Vemos que usa muitos quadros que o pesquisador Philippe Dubois chama de “espaço fora de campo” , aquilo que está fora do retângulo fotográfico, mas que faz parte dele como uma linguagem. É o caso das sombras projetadas. Você vê isso como parte da linguagem das histórias que não via, mas sentia? Acredito que sim. Minha mente era povoada pelas histórias de meu pai. Olhar para os devotos é muito mais do que estar naquele lugar, é ir em uma peregrinação visual que vai ao encontro de minha raiz.
Quais equipamentos você usa? Uma Nikon D800 e duas lentes: uma 50 mm 1.4 e uma 28 mm.
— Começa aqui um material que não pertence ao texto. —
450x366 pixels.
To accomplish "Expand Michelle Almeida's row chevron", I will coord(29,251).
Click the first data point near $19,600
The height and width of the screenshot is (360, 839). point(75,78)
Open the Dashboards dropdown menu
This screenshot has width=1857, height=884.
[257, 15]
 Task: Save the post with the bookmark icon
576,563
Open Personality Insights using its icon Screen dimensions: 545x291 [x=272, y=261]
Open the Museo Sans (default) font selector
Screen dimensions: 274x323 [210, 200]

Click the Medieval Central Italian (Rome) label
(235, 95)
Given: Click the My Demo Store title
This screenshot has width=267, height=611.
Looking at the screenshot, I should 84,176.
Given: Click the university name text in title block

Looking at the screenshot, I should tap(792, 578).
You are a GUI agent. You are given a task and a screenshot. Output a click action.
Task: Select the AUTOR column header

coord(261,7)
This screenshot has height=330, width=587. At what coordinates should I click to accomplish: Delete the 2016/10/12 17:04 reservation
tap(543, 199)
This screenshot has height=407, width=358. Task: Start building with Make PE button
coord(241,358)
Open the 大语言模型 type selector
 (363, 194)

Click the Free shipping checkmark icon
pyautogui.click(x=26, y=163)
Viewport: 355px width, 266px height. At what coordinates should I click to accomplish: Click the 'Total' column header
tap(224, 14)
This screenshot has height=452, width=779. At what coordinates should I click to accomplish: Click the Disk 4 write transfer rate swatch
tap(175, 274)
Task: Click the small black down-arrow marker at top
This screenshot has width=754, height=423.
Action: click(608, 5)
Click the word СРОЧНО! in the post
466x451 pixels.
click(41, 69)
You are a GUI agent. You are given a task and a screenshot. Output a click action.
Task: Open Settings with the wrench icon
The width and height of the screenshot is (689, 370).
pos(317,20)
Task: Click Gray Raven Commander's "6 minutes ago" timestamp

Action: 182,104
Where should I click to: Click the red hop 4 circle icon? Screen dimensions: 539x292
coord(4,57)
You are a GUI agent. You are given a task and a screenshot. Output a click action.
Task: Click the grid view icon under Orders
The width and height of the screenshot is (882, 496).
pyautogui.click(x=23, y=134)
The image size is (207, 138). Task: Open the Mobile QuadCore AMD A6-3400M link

Isso explica a sua proximidade com as pessoas. Sim. Não faz sentido fotografar pessoas com lentes que te distanciam. Respeito muito aqueles que fotografo. Eles me autorizam a realizar as fotografias a partir do olhar, do reconhecimento entre nós.
Você saiu de São Paulo, um grande centro da cultura brasileira. Qual o motivo? Em 2019 vim para Petrolina, Bahia, mas com a chegada do confinamento por consequência da pandemia, vi os dias passando, isolado, sem poder retornar a São Paulo. Fui ficando. Aqui tenho tudo e estou conectado com o mundo através da internet, mesmo não tendo muita habilidade com ela.
Você respira fotografia. Vive dela também? Sim. Um dos cursos que ministro é o “Poéticas Noturnas” . Levo meus alunos para fotografar bem cedo, no fim da noite, ao entardecer, os dois horários que mais gosto para captar belas imagens com a luz e as sombras tão características das minhas fotografias.
O curso é ministrado na cidade de Canudos, interior da Bahia, devido à sua importância histórica, e em outras cidades da região do vale do rio São Francisco, onde meus alunos podem ver de perto as paisagens, o povo sertanejo e seus costumes. Também ministro, em Salvador, quatro imersões por ano no mundo da fotografia, onde ensino a fotografar e falo com mais profundidade sobre os momentos históricos da imagem. Comercializo minhas fotografias através da internet, sempre dentro dos padrões museológicos de galerias, e todas passam por um padrão de qualidade, certificadas, podendo ser entregues em impressão e montadas ou não, a critério do cliente. Viso ter um espaço em Salvador onde eu mesmo possa comercializar minhas produções.